What would be the reason for God not making another revelation to gentiles after giving the Torah to Jews? The Torah is obviously too hard for Jews since half the Jews in the world don't want to follow it and there is no clamour in Israel to reject liberal democracy in favour of a Torah theocracy.
If the Torah is too hard for Jews, all the more would it be too hard for gentiles subject to less restrictive religions, if any, in the Post-Christian West. Most Western gentiles are Post-Christian atheists living under governments ignorant of the Noahide laws.
If all Jews believed in the afterlife, they would be in fear of the punishment they would be expected to undergo since each Jew could clock up more than one death penalty in one lifetime even if it were not carried out in the lifetime of the errant Jew. The prospect of spending an afterlife being punished for one's transgressions must be dismaying. One could be stoned to death and then resurrected in order to be beheaded, resurrected in order to be strangled and then resurrected in order to undergo death by fire, rinse and repeat as necessary until all the accumulated penalties are finally discharged.
If Jews truly believed in God and His power to punish them in their olam haba, then surely they would all want to be Noahides.
And if they wanted to be Noahides then they would acknowledge that Islam is Noahide for their purposes and get to a more paradise-like heaven using a less restrictive and tortuous route.
If Islam is the answer to Jews who want to be Noahides, then rabbis would want to properly teach the Noahide laws by ranking the four gentile religions according to their conformity with the Noahide laws with Islam being ranked most and Christianity least Noahide, even less Noahide than Hinduism which is only idolatry. If shituf is blasphemy and avodah zarah is idolatry, then it must mean that Hinduism is only idolatry while Christianity is both idolatry and blasphemy because Christians worship a Jew crucified for blasphemy according to their own Christian narrative.
The Christian defence to an accusation of idolatry is that Christianity is not idolatry if Jesus is God. But how is Jesus God?
Can Christians ever explain this coherently and satisfactorily without resorting to adopting the tactic of "winning" the argument through violence, torture and religious persecution?

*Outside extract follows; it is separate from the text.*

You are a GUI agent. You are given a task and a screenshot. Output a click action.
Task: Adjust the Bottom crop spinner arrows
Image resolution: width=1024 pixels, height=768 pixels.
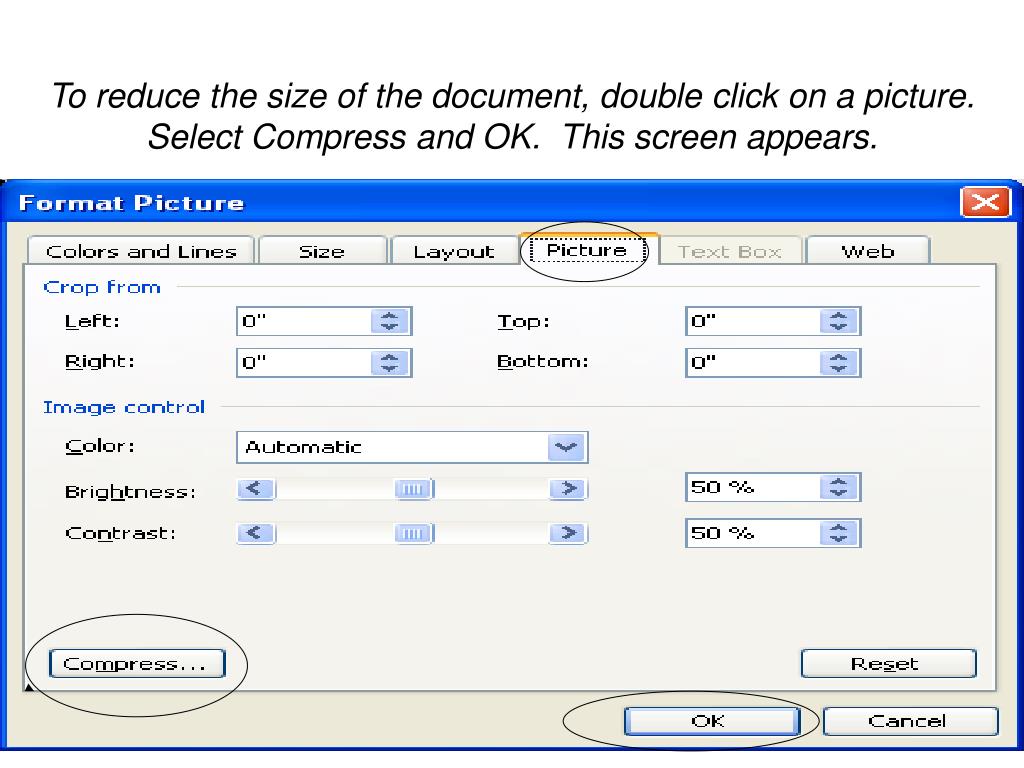(x=839, y=362)
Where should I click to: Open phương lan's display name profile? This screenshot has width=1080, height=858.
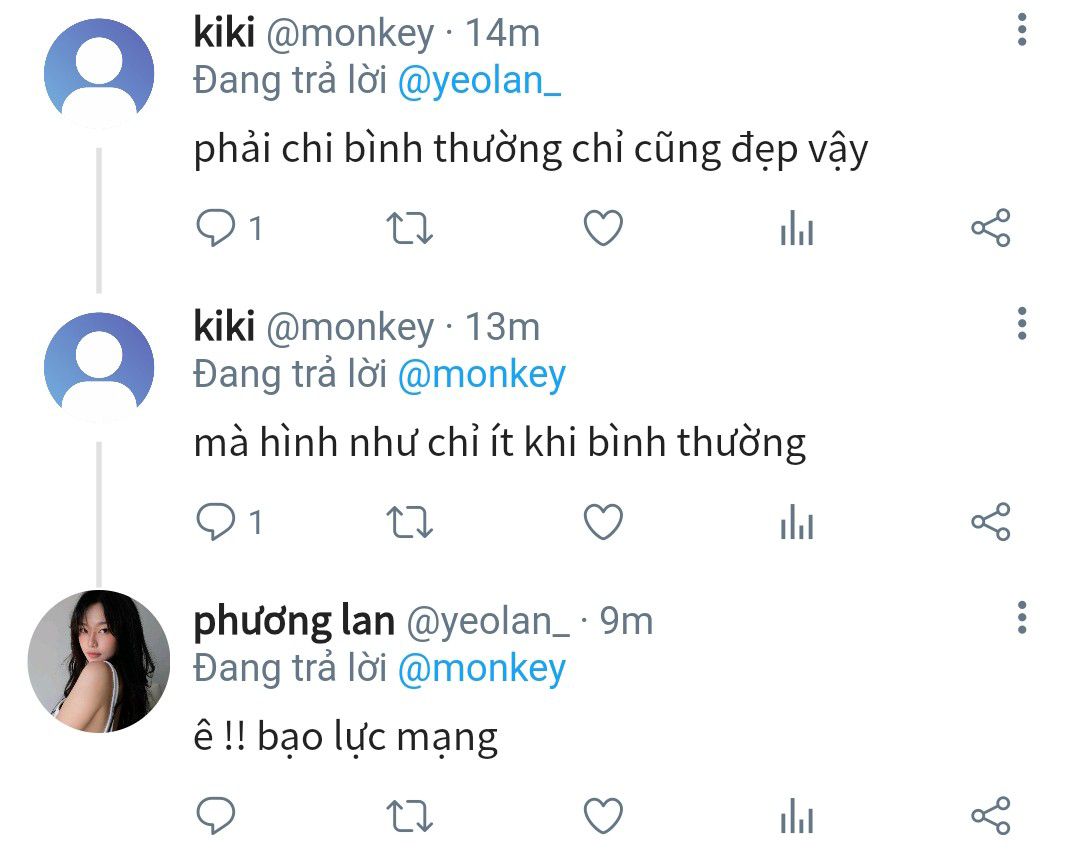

Perhaps the Archbishop of Jerusalem could be invited to explain this to the satisfaction of the Chief Rabbi of Israel, if he is the most senior Christian in Israel. If Jews are still serious about teaching properly the Noahide laws, whether places of worship for idolaters should be allowed in Israel would provoke much debate.
Christians have been worshiping a Jew crucified for blasphemy for 2000 years and now may be the time God's Chosen People to point this out to them and in this way discharge their religious obligation to gentiles and the world as God chose them to do.
If all good and evil come from God, then suffering must be punishment for sin. If this is so, God must be angry with Jews for failing to rid the world of idolatry. The fact that the last three global empires have been Christian is conclusive evidence of this failure.
If they are no longer up to the job of ridding the world of idolatry because half the Jews in existence are non-observant Jews, they must acknowledge this and outsource this job to Islam and Muslims by declaring Islam the most Noahide of all gentile religions and Christianity the least so that Christians are in no doubt about the status of their idolatrous and blasphemous religion.
This can only be done by through a formal and public statement to the world on Yom Kippur with a invitation to Christian and Muslim representatives to join them in an act of penitence.
I would be very interested to know the rabbinical answer to my proposal.